No Light in White Light, 2014 [EXTRAIT]
Charbel-joseph H. Boutros
S9 cjhb nolight11.large
Video
Temps / Apprentissage / Homme / Nature / Livre / Lumière

Charbel-joseph H. Boutros

Mont Liban (Liban), 1981 – Vit et travaille entre Beyrouth (Liban) et Paris

No Light in White Light

[Pas de lumière dans la lumière blanche], 2014

Film sonore en couleur

11 minutes

Courtesy Charbel-joseph H. Boutros et GreyNoise, Dubaï


Entretien entre Charbel-joseph H. Boutros et Ismaïl Bahri, accompagné par Mouna Mekouar


Dans cette vidéo, Charbel-joseph H. Boutros, artiste né au Mont Liban, met en scène ses propres origines et l’origine du monde lui-même. Il a en effet demandé à un prêtre syriaque de lire la Genèse et des textes liés à la création du monde au cœur d’une des forêts du Mont Liban, quelques instants avant le crépuscule. Celui-ci le fait à voix haute, à partir de ses propres exemplaires des livres sacrés, en araméen, langue parlée au temps de Jésus.
Alors que la lecture du livre dans le réel se fait de plus en plus difficile pour le prêtre, la nuit venant peu à peu obscurcir les pages jusqu’à l’illisibilité la plus complète, à l’image le livre qu’il tient dans les mains passe d’un gris général à un blanc de plus en plus éclatant et presque aveuglant. Le titre comme cet effet visuel nous invitent ainsi à interpréter cette œuvre vidéo comme une parabole : la lumière blanche de l’image ne peut pas contenir la lumière de la connaissance, l’obscurité de la nuit non plus, les contraires et les extrêmes annulant toute possibilité de discernement.

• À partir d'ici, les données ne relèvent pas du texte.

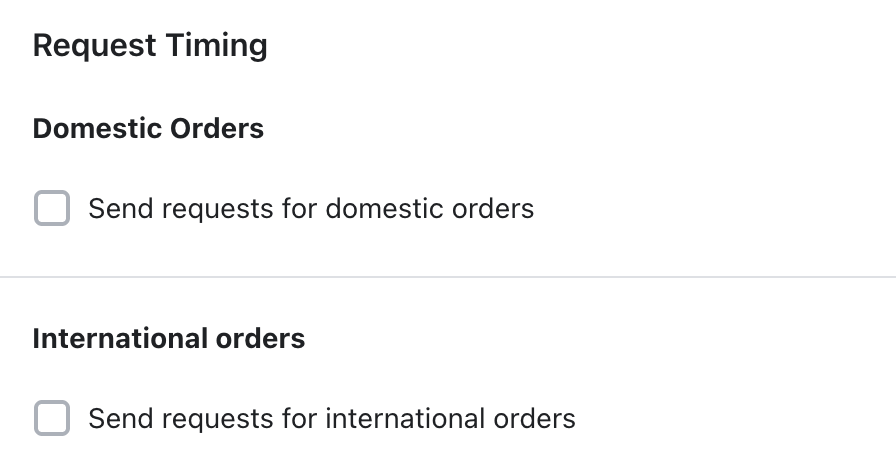Click the 'Send requests for international orders' label
This screenshot has width=896, height=474.
point(332,418)
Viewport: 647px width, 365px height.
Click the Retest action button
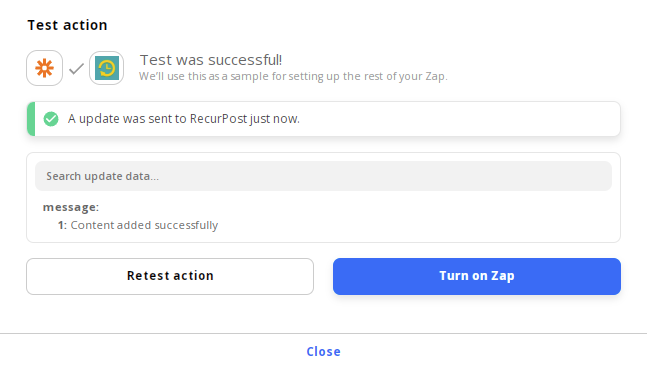(x=170, y=276)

Ne dit-on pas que l’on est aveuglé par la lumière du soleil comme par la nuit ? Et dans le récit de la Genèse, le premier jour n’est-il pas celui de la séparation de la lumière et des ténèbres afin que le jour advienne ? Pour que la pensée, la compréhension, l’entendement, aient lieu, il faut donc que le visible et le lisible se maintiennent dans ce point d’équilibre que consacre le jour.
Cette réflexion universelle comporte aussi une note autobiographique. En effet, la racine du nom Liban provient d’un mot signifiant le « blanc », en référence au manteau neigeux qui recouvre le Mont Liban. Au fil de la vidéo, la langue du prêtre, véritable mélopée, se mêle au chant des oiseaux et à l’atmosphère paisible et sereine de la forêt, en devient presque envoûtante, telle une expérience particulièrement physique, sensible et poétique de la lecture qui s’envole vers les sommets et le ciel.